##### Data section #####

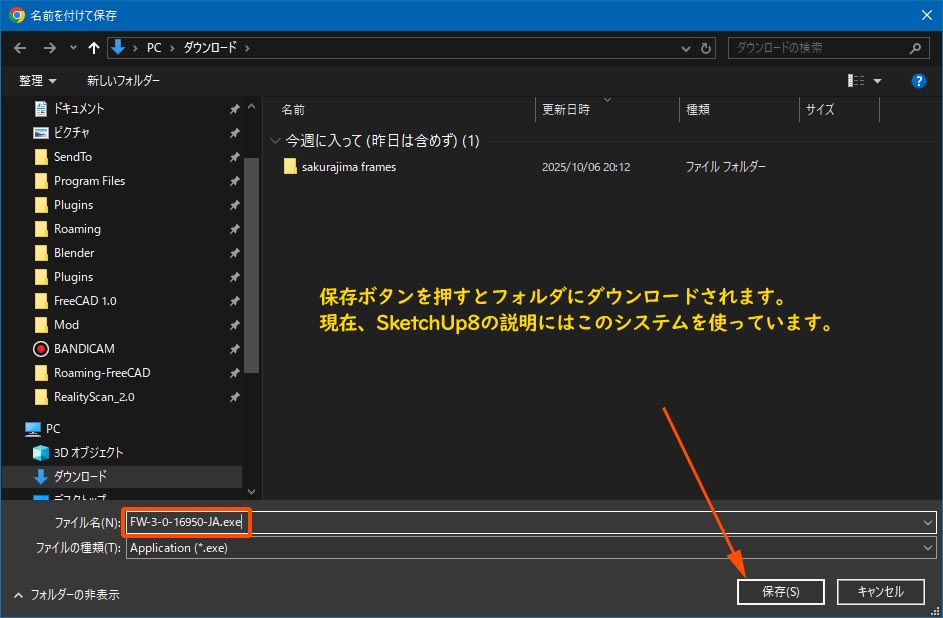Expand the ファイルの種類 type dropdown

point(928,548)
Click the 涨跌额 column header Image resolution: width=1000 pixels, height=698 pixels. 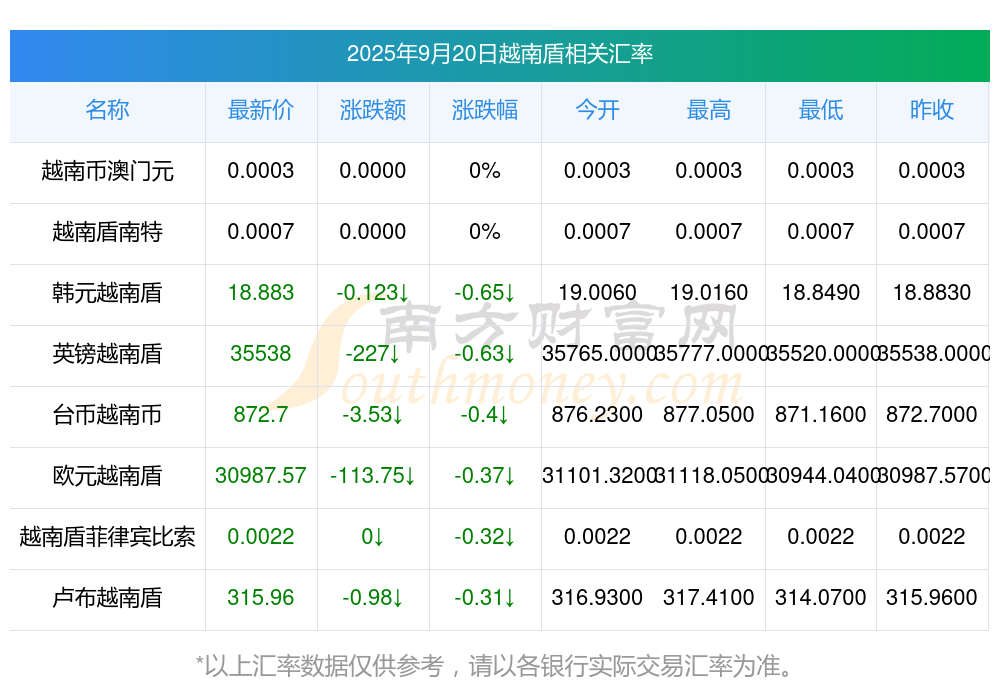pyautogui.click(x=373, y=110)
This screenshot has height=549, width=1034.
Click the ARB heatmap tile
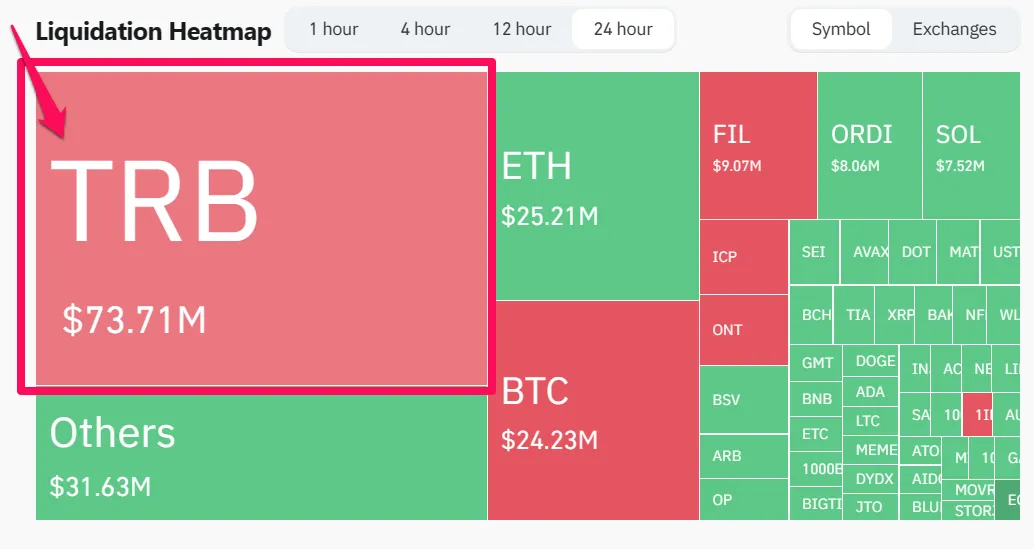[744, 456]
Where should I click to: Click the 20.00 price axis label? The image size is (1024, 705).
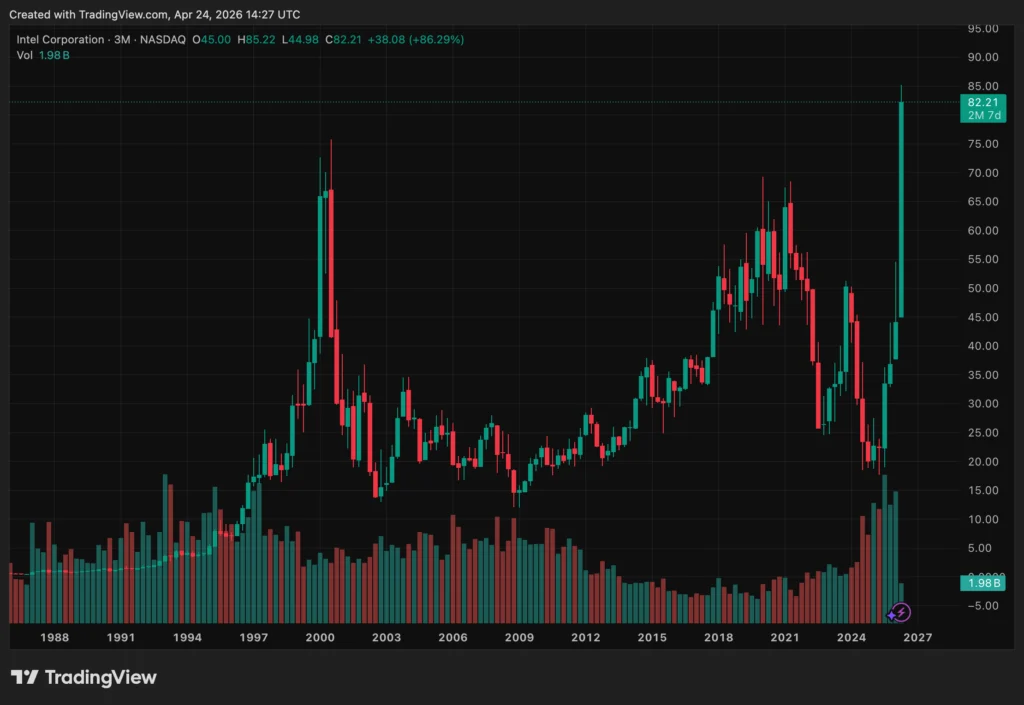[x=983, y=462]
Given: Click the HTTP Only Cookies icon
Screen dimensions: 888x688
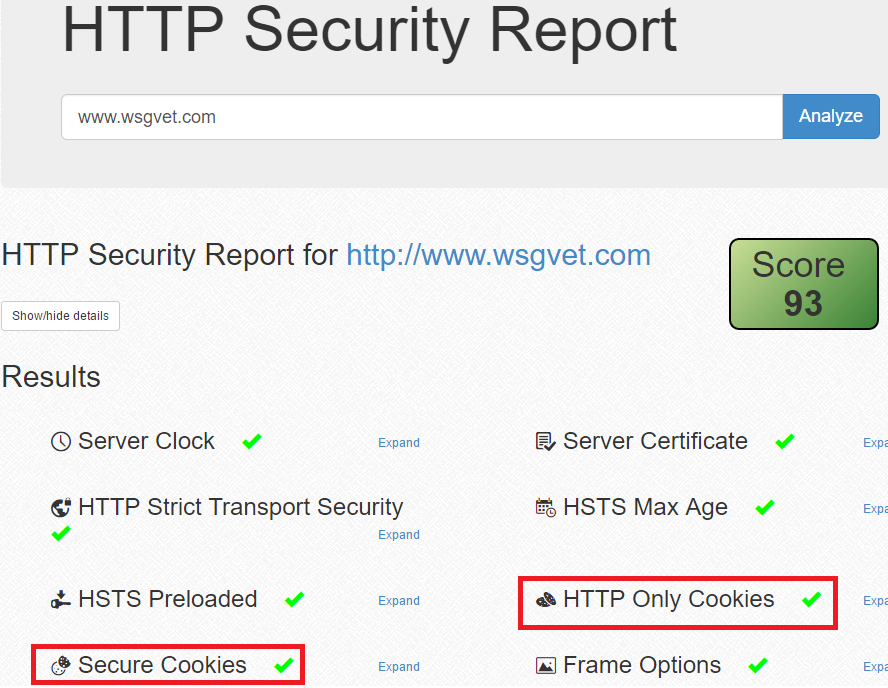Looking at the screenshot, I should coord(546,600).
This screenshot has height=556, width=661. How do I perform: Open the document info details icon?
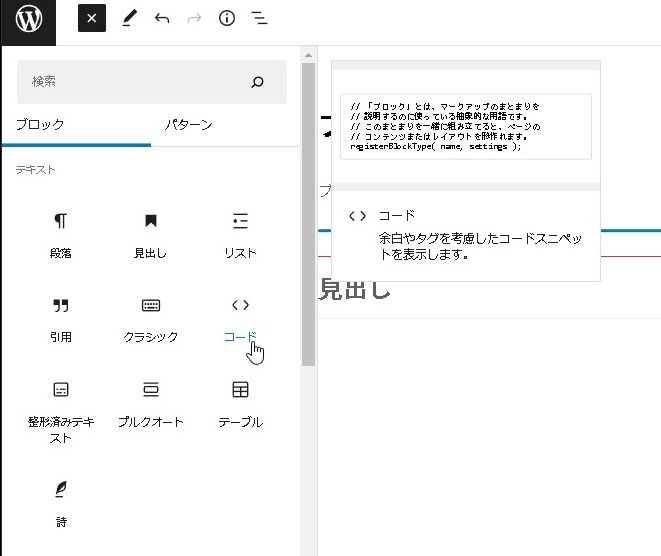click(227, 19)
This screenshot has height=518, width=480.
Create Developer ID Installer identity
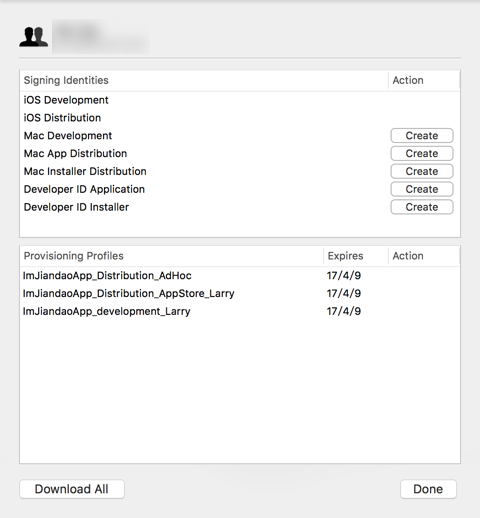pos(422,207)
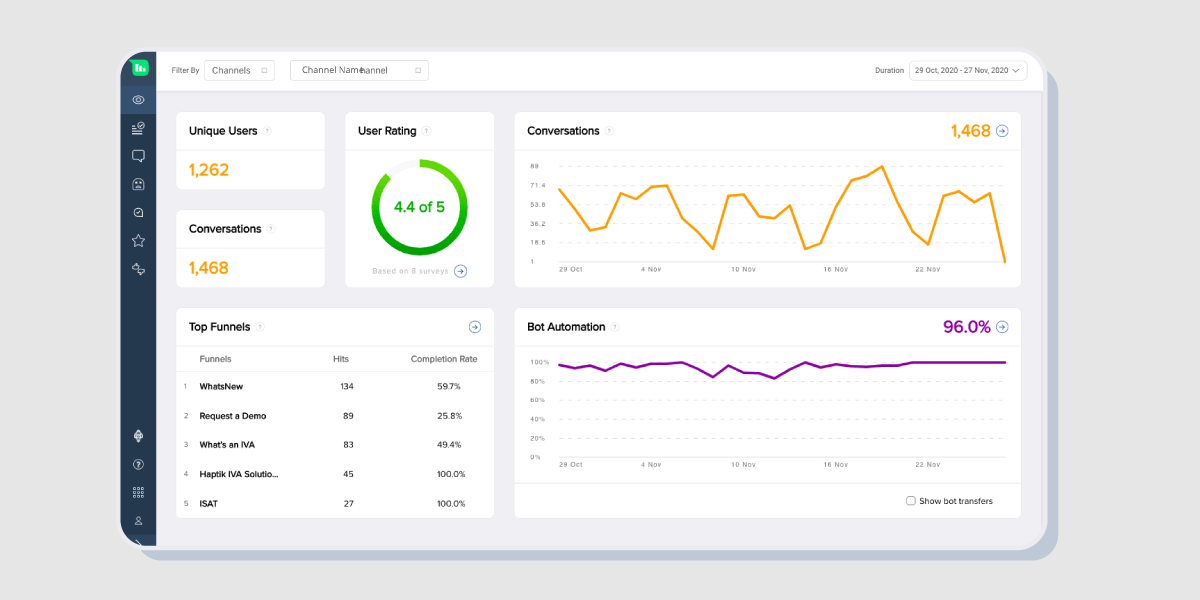Open the Top Funnels expand arrow
Screen dimensions: 1200x600
pos(474,326)

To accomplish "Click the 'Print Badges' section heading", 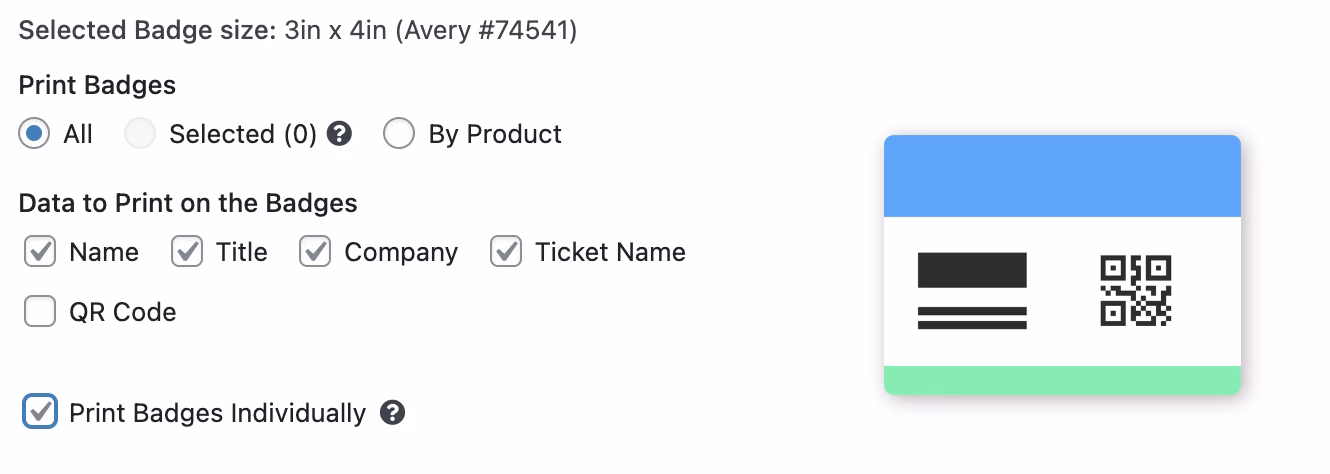I will (97, 85).
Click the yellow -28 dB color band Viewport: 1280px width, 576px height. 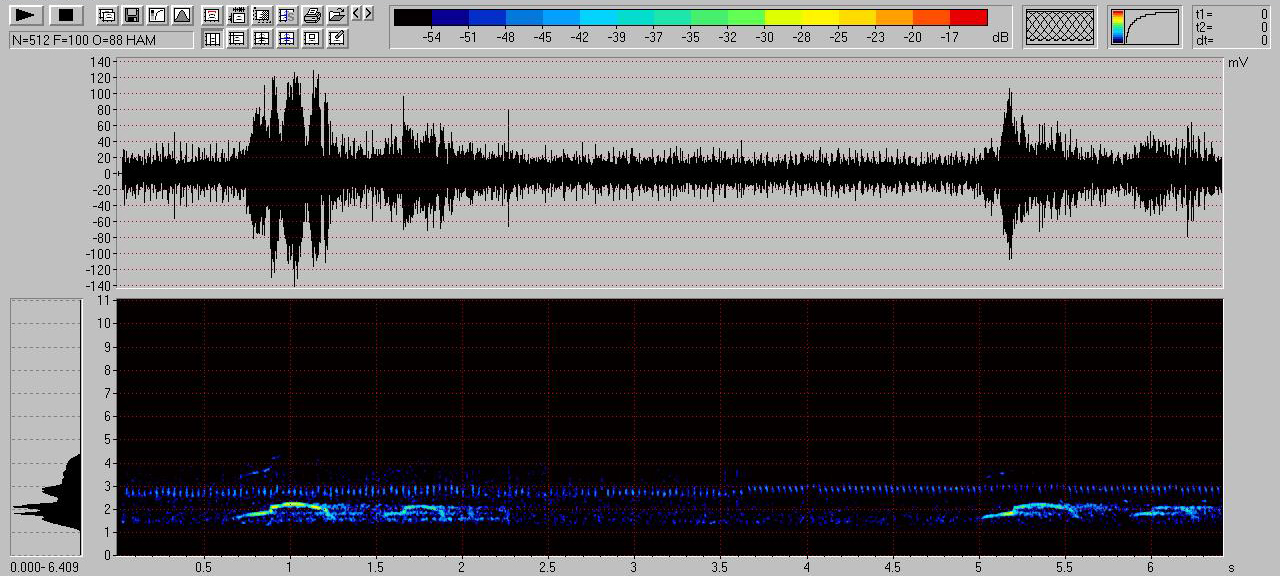pyautogui.click(x=820, y=17)
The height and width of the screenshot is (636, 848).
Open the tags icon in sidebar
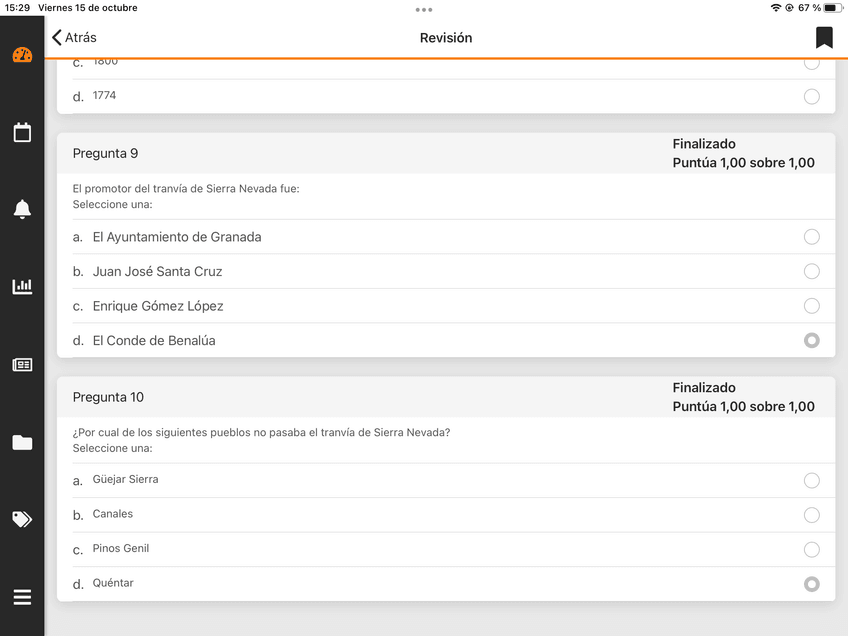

#####

Set exercise ▸ Can you copy the rows between the lines holding "Where should I" and "click(227, 19)", inclusive, exactly as they appear, leaving out the pictures?

Task solution ▸
Where should I click to: Click the 20.00 price axis label? The image size is (1024, 705).
[x=983, y=462]
Given: Click the HTTP Only Cookies icon
Screen dimensions: 888x688
Looking at the screenshot, I should coord(546,600).
This screenshot has height=556, width=661. How do I perform: Open the document info details icon?
click(227, 19)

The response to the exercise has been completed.